La Cassazione è chiamata a decidere se confermare o meno la sentenza di condanna all'ergastolo per la zia Cosima Serrano e la cugina Sabrina Misseri. Madre e figlia sono accusate di aver strangolato la ragazza, il cui corpo sarebbe poi stato nascosto da Michele Misseri, marito e padre, a sua volta condannato a 8 anni per occultamento di cadavere, ma che dopo aver cambiato versione innumerevoli volte, continua ad autoaccusarsi dell'omicidio della nipote.

Ad aprile 2013 la corte d'Assise di Taranto ha condannato Cosima e Sabrina all'ergastolo, verdetto confermato il 27 luglio 2015 dalla Corte d'Appello, con una sentenza in 1277 pagine, depositata solo diversi mesi dopo. Il collegio della Cassazione è presieduto dal giudice Arturo Cortese, mentre l'accusa sarà rappresentata dal sostituto Pg Fulvio Baldi. Nel processo scende in campo lo studio del professor Franco Coppi, che difenderà personalmente Sabrina, e che da anni cerca di sostenere l'innocenza delle due donne indicando in Michele Misseri il reo confesso.
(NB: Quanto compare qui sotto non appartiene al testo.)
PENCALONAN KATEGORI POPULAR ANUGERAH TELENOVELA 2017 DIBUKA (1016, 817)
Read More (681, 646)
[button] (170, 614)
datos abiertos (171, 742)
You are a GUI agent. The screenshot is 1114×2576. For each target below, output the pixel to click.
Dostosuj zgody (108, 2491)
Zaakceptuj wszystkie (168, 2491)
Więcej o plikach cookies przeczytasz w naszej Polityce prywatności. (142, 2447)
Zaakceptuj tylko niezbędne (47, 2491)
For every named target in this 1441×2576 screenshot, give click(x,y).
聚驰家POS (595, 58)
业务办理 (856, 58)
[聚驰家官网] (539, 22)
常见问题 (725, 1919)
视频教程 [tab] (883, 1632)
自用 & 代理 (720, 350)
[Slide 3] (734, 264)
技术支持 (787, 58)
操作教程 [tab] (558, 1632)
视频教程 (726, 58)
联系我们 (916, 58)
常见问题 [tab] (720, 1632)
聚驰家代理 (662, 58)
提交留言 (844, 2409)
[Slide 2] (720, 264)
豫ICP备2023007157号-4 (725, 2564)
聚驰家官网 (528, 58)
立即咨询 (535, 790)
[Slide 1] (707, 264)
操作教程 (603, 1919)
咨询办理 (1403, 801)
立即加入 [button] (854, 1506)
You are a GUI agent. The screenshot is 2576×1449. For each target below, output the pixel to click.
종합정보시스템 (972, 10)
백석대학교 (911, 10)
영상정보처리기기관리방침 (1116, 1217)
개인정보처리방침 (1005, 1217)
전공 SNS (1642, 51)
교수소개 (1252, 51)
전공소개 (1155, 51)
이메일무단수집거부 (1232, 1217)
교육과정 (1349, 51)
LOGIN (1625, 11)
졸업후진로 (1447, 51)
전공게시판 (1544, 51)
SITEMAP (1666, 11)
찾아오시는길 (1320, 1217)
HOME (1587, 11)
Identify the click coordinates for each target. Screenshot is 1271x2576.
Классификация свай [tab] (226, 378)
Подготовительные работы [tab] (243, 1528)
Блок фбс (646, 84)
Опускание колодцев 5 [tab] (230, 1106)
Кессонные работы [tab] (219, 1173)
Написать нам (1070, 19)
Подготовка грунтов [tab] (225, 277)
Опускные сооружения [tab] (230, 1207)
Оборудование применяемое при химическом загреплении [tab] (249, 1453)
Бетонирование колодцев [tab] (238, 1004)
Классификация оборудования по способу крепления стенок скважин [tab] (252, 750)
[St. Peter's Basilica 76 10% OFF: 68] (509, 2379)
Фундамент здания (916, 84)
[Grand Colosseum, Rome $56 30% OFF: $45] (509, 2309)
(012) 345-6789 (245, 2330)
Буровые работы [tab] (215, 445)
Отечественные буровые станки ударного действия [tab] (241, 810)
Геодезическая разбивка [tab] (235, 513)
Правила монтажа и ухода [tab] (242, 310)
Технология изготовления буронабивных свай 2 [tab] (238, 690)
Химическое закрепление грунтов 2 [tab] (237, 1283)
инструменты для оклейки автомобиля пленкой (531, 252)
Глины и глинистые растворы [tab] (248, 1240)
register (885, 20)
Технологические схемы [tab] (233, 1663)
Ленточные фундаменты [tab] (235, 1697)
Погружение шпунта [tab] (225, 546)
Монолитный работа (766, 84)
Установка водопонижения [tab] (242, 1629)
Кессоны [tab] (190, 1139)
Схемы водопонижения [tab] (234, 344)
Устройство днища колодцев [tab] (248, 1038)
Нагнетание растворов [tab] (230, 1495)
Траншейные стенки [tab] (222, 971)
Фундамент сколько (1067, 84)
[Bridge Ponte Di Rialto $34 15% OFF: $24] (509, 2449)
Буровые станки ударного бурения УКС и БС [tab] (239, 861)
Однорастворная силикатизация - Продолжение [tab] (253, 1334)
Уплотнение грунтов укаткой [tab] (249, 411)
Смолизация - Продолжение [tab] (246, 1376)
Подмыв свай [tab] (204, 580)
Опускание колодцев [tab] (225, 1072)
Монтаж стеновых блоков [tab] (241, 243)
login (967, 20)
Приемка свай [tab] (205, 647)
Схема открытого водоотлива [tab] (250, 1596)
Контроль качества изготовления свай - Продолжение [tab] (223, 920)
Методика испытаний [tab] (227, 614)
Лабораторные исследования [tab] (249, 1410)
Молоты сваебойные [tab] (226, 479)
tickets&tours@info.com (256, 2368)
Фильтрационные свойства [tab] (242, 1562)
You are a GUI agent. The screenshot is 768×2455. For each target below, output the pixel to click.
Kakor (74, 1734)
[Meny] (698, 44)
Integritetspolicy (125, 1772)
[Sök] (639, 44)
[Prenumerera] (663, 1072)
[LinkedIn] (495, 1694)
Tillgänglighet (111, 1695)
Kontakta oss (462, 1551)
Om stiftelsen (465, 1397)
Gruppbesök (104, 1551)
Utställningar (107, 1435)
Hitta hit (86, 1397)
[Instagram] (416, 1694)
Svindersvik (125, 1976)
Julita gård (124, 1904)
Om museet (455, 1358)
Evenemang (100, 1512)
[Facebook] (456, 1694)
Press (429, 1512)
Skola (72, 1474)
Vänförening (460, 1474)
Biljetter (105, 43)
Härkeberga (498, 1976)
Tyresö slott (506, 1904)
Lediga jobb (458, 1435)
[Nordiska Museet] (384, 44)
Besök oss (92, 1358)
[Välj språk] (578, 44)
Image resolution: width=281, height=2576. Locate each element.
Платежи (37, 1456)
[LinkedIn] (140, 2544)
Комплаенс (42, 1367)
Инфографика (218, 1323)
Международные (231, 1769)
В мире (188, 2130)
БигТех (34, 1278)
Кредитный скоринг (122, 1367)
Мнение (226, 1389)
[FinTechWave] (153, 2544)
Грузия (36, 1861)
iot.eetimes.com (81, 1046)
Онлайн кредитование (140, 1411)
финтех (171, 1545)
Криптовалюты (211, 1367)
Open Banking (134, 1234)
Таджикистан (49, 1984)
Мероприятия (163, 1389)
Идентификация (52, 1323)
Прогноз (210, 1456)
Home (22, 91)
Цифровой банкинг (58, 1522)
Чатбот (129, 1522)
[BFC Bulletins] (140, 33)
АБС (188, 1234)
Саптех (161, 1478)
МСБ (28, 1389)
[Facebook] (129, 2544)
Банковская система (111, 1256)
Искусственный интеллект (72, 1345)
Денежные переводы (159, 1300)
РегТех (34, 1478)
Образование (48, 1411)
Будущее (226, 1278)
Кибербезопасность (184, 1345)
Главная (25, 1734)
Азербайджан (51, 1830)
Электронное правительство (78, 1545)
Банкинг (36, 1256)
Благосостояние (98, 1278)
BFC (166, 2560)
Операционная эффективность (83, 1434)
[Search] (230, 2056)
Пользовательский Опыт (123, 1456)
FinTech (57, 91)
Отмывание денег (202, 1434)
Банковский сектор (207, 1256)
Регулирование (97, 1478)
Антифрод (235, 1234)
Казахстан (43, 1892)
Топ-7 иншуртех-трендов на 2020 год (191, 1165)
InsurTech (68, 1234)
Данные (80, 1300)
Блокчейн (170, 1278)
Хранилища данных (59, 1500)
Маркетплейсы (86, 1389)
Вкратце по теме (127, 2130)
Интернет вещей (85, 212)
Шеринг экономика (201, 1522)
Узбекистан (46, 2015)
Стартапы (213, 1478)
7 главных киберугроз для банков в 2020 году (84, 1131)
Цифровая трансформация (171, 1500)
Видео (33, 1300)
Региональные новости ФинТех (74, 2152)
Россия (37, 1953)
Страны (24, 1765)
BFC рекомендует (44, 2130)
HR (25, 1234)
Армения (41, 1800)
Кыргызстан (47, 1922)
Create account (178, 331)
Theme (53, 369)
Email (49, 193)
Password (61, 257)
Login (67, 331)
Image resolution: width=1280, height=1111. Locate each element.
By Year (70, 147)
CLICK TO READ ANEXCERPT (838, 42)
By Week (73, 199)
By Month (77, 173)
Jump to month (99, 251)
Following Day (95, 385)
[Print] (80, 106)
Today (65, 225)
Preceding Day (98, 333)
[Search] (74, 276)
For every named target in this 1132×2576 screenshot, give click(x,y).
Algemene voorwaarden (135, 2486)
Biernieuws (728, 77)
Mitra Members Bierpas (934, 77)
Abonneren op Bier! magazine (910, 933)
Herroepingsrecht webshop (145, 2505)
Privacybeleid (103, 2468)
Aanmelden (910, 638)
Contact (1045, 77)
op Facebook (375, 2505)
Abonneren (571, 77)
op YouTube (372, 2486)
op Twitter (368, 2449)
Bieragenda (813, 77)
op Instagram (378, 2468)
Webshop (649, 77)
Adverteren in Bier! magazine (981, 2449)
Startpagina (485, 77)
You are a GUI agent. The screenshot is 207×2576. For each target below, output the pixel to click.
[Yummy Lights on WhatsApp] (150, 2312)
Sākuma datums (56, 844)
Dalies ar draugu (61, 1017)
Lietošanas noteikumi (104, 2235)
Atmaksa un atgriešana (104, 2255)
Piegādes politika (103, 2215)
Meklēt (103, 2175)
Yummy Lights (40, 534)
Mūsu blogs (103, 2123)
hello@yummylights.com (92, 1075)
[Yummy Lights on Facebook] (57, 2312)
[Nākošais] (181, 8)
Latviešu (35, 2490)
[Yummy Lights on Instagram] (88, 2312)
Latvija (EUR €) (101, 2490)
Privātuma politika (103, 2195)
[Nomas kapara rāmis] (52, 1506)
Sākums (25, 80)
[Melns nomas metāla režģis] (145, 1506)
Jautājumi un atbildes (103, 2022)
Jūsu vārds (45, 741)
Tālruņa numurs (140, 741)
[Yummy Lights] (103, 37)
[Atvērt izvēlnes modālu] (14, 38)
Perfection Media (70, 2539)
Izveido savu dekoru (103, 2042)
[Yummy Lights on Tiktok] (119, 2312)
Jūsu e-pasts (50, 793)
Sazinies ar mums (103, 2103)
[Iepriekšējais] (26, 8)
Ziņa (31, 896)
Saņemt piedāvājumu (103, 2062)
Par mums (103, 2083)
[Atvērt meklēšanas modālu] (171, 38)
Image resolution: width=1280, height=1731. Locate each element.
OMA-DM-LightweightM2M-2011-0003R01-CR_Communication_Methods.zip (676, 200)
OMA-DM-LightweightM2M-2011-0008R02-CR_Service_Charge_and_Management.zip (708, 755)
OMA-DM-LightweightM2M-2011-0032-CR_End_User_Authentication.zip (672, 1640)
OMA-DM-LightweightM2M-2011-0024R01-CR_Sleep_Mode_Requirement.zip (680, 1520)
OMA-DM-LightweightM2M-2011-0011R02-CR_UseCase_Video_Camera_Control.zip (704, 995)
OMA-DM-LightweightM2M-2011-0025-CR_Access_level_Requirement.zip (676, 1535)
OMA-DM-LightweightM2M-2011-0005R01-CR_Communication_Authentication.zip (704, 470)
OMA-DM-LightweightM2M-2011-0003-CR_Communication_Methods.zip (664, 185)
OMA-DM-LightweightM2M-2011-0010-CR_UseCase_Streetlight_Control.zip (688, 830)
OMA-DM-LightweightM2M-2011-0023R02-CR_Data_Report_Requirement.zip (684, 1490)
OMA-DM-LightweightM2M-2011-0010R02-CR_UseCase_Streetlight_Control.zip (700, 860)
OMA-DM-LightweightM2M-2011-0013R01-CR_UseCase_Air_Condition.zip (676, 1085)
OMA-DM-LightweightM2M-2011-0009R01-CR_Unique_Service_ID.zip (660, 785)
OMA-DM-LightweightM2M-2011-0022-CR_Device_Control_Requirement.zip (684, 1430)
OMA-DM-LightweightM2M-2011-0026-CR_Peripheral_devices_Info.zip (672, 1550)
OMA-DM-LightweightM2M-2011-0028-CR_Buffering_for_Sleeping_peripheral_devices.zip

Oltre a Cosima e Sabrina, la Cassazione dovrà vagliare la posizione di Carmine Misseri, fratello di Michele, condannato a 5 anni e 11 mesi per soppressione di cadavere. Meno gravi le responsabilità di Vito Russo, l'ex legale di Sabrina Misseri condannato a un anno e quattro mesi in appello (due anni in primo grado), e di Giuseppe Nigro condannato fin dal primo grado alla stessa pena, entrambi per favoreggiamento. Il giorno della scomparsa, Sarah aveva appuntamento per un'amica per andare al mare, ma non si presento. Il suo corpo fu fatto ritrovare, proprio da Michele Misseri colpito dal rimorso, in un pozzo-cisterna 42 giorni dopo, confessando di aver ucciso la ragazza. Una versione ritratta poi alcuni giorni dopo, quando il contadino di Avetrana chiamò in causa sua figlia Sabrina. Misseri si è poi dichiarato colpevole, ma le indagini avevano preso un altro corso.